UN FINAL YA VISTO
Isabel Díaz Matos
—Otra malograda fiesta de San Fermín —dice mientras bebe un trago de vino—, nadie está a salvo, compañeros.
Un grupo de ebrios -vestidos con camisas blancas y fajas rojas- escucha al hombre.
La barra está repleta de pañuelos. A lo lejos, se oyen golpes, pasos, clamores. Nadie se inmuta.
—Uno de nosotros no sobrevivirá a este 6 de julio maldito. Esa persona no podrá escapar, no podrá evitar la embestida ni tan siquiera su roce, pero, escuchad bien compañeros míos, nada perderá porque en el fondo sabe que la nece…

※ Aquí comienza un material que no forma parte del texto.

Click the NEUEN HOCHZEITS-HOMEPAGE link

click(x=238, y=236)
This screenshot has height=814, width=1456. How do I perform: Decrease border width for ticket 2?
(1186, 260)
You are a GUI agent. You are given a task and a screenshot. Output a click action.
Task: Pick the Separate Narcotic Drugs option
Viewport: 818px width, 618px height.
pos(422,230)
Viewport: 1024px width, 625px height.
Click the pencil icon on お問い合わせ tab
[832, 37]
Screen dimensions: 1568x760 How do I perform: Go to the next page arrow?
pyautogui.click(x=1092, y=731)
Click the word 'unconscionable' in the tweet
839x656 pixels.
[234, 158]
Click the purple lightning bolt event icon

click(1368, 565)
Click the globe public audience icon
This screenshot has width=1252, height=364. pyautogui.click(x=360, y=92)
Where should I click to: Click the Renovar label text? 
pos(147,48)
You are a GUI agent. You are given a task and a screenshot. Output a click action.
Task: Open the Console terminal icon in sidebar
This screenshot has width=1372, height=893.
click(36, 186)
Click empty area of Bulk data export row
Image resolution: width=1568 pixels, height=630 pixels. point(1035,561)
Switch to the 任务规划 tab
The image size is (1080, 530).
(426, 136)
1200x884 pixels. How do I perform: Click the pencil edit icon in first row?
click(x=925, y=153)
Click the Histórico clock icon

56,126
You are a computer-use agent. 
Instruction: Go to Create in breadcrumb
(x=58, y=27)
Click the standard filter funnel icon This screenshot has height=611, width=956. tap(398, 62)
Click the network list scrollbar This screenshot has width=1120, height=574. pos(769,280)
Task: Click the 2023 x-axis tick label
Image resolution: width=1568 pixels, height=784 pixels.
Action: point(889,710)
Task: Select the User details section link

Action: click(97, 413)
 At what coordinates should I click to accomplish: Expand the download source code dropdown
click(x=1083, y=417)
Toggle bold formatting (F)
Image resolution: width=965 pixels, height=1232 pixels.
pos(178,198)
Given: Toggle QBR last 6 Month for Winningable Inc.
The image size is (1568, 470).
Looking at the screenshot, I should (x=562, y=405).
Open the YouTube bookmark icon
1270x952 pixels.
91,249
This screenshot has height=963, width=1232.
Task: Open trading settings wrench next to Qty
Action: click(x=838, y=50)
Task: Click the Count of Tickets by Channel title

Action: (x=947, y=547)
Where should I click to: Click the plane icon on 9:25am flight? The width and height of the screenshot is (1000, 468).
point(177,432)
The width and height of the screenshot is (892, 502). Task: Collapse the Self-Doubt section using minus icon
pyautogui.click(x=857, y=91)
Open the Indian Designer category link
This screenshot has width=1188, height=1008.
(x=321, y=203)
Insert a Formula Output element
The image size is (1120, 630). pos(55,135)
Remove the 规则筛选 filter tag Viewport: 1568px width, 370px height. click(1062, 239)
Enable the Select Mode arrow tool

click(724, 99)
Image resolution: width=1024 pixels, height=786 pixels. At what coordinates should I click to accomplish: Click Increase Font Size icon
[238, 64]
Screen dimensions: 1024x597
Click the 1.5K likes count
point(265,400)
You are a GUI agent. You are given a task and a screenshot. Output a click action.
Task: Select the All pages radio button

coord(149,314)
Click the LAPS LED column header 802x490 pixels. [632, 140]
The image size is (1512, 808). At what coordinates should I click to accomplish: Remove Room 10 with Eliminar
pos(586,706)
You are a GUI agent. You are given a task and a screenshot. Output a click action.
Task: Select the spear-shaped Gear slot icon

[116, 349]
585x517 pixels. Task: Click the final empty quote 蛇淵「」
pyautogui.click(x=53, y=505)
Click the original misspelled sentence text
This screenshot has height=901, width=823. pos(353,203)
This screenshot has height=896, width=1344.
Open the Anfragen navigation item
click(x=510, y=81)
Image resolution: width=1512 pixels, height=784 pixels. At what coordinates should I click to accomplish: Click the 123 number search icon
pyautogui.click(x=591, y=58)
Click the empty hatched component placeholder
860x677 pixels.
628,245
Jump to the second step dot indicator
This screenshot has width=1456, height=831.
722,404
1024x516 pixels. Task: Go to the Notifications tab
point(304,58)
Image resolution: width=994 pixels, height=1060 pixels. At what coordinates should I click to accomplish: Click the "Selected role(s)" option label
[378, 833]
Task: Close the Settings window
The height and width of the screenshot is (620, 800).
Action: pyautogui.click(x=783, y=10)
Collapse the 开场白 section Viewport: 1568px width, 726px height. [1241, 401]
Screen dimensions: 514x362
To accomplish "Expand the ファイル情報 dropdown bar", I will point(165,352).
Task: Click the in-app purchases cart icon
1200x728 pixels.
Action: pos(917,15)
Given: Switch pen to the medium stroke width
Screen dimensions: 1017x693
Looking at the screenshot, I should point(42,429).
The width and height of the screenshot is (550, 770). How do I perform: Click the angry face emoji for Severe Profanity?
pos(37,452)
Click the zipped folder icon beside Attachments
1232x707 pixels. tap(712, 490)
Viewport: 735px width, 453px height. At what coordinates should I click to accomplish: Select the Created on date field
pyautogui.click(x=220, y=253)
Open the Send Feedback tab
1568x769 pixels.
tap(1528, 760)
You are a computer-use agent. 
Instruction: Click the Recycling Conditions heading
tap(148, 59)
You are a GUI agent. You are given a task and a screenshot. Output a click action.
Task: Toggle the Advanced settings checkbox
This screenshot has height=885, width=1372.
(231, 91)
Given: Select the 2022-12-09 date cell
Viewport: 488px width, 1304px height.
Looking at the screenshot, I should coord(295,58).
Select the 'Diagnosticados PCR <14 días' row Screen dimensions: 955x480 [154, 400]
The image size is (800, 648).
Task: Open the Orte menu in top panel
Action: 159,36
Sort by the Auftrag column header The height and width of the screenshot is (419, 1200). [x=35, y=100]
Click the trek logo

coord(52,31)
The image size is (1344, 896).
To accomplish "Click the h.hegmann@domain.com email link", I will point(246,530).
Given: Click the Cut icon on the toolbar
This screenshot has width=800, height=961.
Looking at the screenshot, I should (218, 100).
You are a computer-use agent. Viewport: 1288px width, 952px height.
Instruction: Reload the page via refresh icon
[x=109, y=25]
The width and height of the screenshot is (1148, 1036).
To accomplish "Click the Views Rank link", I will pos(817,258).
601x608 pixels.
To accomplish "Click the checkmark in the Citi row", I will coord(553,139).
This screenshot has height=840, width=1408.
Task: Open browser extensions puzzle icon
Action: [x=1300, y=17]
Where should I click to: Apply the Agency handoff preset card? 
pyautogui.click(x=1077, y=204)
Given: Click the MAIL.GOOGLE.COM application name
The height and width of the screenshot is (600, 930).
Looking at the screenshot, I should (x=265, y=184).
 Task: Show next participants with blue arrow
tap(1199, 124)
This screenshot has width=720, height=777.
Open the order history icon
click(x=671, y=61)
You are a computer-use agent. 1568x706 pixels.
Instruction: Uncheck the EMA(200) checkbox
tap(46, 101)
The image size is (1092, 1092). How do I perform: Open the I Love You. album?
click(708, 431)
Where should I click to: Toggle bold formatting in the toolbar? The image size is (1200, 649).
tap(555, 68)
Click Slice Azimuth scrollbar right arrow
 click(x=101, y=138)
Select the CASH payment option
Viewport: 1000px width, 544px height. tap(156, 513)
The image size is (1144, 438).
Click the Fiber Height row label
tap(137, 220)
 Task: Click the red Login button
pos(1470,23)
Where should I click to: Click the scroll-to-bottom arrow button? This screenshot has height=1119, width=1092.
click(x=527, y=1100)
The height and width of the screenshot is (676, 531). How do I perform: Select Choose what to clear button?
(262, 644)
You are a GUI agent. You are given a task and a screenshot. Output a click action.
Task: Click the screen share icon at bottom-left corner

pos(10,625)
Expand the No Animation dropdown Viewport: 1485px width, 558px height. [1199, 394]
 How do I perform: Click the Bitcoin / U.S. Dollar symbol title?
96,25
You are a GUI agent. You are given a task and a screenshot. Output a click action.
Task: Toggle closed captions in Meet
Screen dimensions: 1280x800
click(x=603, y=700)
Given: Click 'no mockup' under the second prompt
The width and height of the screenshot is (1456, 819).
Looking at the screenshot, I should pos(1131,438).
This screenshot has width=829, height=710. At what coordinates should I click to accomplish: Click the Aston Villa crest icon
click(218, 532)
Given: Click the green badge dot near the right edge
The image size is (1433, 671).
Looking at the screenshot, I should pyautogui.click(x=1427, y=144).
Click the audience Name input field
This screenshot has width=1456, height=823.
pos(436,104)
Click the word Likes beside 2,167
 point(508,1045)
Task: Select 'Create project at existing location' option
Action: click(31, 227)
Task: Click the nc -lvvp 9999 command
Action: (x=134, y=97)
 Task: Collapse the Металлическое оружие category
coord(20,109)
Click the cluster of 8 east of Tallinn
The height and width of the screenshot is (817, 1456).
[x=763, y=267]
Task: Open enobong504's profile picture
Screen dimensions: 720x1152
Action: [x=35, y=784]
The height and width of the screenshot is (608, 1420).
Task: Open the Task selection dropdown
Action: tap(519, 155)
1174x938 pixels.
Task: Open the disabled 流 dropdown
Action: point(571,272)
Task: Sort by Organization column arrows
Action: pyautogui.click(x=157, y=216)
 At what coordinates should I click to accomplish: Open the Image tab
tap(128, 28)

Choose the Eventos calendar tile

De pronto, la puerta se abre. Una sombra negra cubre las paredes del lugar. Los hombres bajan sus rostros, se preparan…
El orador ingiere la última gota. Aprieta su faja y siente como se comprimen sus órganos. Cae.
Minutos después, surge un nuevo orador.
—Nadie está a salvo de ella —exclama.
A PAMPLONA HEMOS DE IR
Isidro Moreno Carrascosa
El año pasado fue más divertido, yo era uno de esos pastores que con la vara dirigía a las reses y a los recortadores. Casi todos me obedecían.
Ahora, muchos me dicen que es mejor este puesto, pero yo me muero de vergüenza. Aquí arriba, inmóvil, entre velas y ante una muchedumbre que, con periódicos en mano o a puño cerrado, me cantan y me piden bendición. Yo miro al infinito, como si no fuera conmigo la cosa.
Nada más abrir, a mis pies, se forma el primer tumulto con caídas, carreras, los toros resbalan, los mansos también, los mozos se pisan y se asustan después. Eso es lo que más me divierte.
Un pitido avisa de que ya es hora del recreo. Se recomponen los toros, los mozos y los pastores. Salto desde la hornacina; yo ya no aguanto más esa inactividad. Busco a la “seño” que aún con silbato en mano nos mete prisa para que abandonemos el escenario, porque ahora llegan los mayores para ensayar no sé qué de “Romero y Julita”, o algo así.
Le voy a decir a mi “seño” que, para el próximo curso, yo me pido de toro porque es mucho más «diver». ¡Dónde va a parar!
ESE MOMENTO.
Ismael Sesma Del Val
Me gusta caminar despacio en la madrugada por lo viejo, cuando las músicas ya han dejado su eco en el aire de la noche. Las gentes se retiran, hay que hacer acopio de fuerzas para la fiesta que seguirá mañana. El bullicio se apaga poco a poco como un cabo de vela gastado y la noche rellena los rincones. El silencio y el tiempo se conjuran como dos viejos conocidos que solo precisan de un gesto; se detienen en un instante de quietud y la ciudad queda suspendida, como dormida. Me deleito en ese momento silente que, por fortuna, resulta efímero. Al poco, Pamplona se despereza ante la certeza del nuevo día. Coqueta y abierta, se acicala para salir y ser admirada, anudada su cintura en rojo. Las gentes reaparecen, con sus anhelos, plegarias y cánticos, sus blancos y el pañuelo al cuello. Todo vuelve a hervir en la espera del cohete, que asciende anunciando el nuevo encierro.